Giam Cong memang memiliki tenaga besar dan pedang yang digerakkan untuk menyerang ini mengeluarkan suara dan menyambar dengan cepat sekali. Akan tetapi Lo Sin tetap tenang dan tidak mengubah kedudukannya sama sekali. Ketika pedang Giam Cong sudah menyambar dekat, si Walet Hitam lalu menggerakkan sedikit pedang di tangannya untuk membentur pedang lawan yang menyambar dekat.
“Trang!” Terdengar suara keras dari kedua pedang yang beradu dan tahu-tahu Giam Cong berteriak kaget oleh karena pedangnya telah terlempar dan terlepas dari pegangannya. Pedang itu terlempar jauh dan jatuhnya menancap di atas tanah.
Semua orang memandang kejadian ini dengan mulut ternganga dan mata terbelalak. Bahkan Giam Cong sendiri tidak mengerti mengapa pedangnya tahu-tahu terlepas dari pegangannya dan bagaimana pemuda itu dapat melakukan hal yang aneh ini. Ia merasa amat penasaran dan kemarahannya memuncak, oleh karena ia menganggap bahwa hal ini kebetulan saja dan barang kali gagang pedangnya yang licin hingga terlepas dari pegangannya.
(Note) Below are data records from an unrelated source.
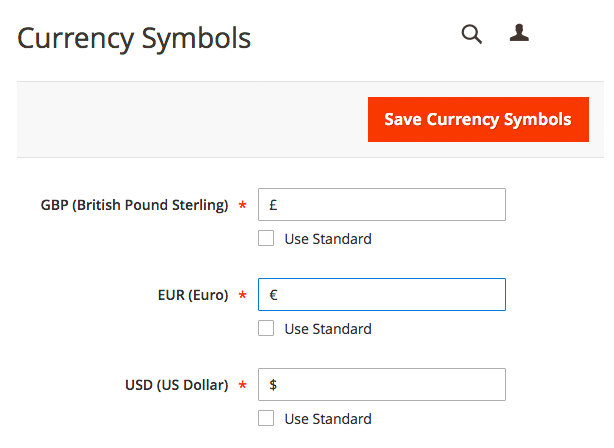Click the GBP (British Pound Sterling) label
The image size is (614, 448).
134,206
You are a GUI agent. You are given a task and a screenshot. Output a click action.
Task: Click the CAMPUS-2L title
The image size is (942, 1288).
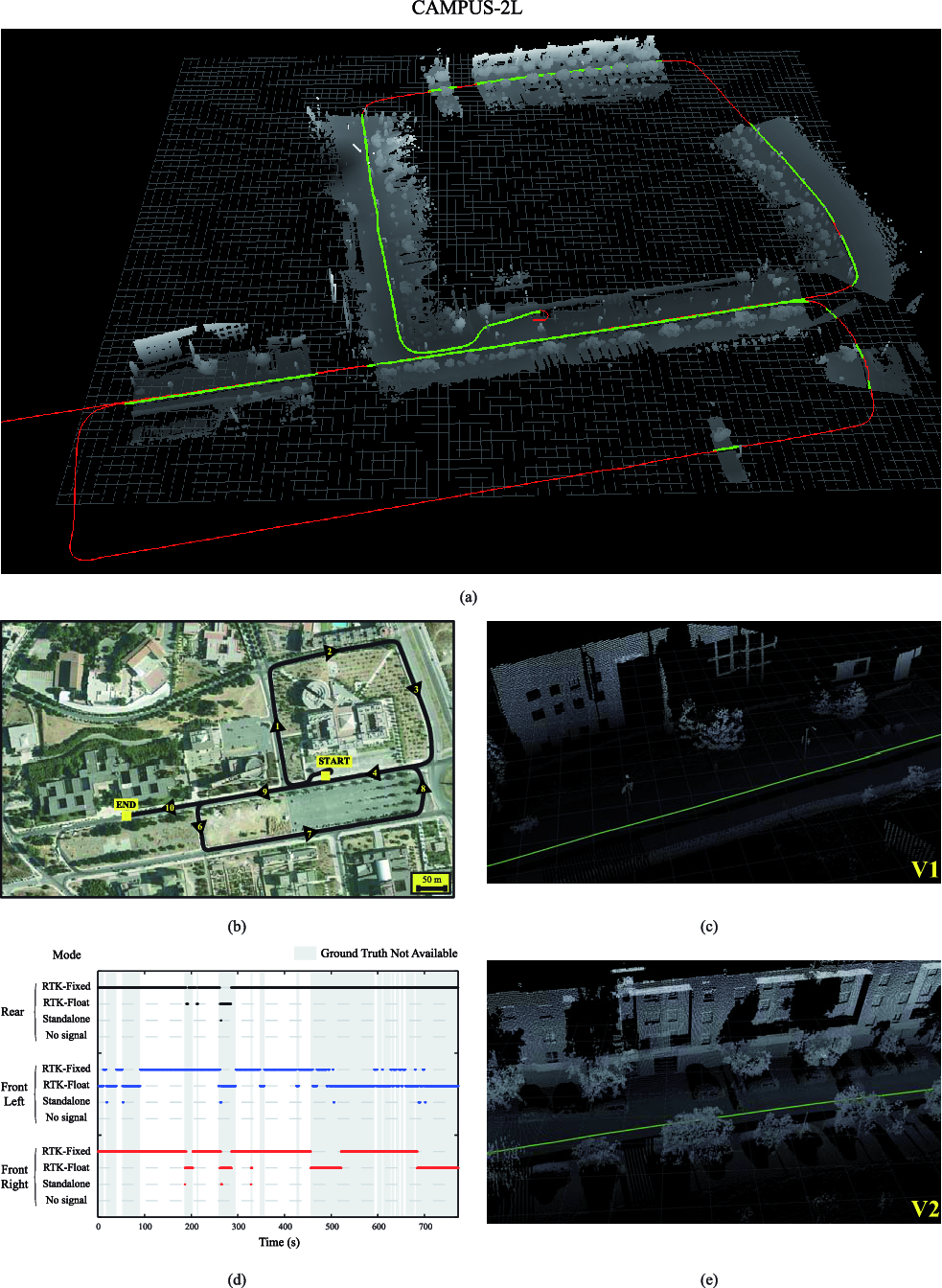(x=467, y=9)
Ia segera mengambil pedangnya yang menancap di atas tanah itu, lalu maju lagi menyerang, kini dengan lebih hebat karena ia menggunakan gerak tipu Kilat Menyambar di Atas Kepala. Pedangnya berkelebat cepat dan hendak membelah kepala Lo Sin dari atas sedangkan tangan kirinya tidak tinggal diam akan tetapi mengirim pukulan keras ke arah dada Lo Sin.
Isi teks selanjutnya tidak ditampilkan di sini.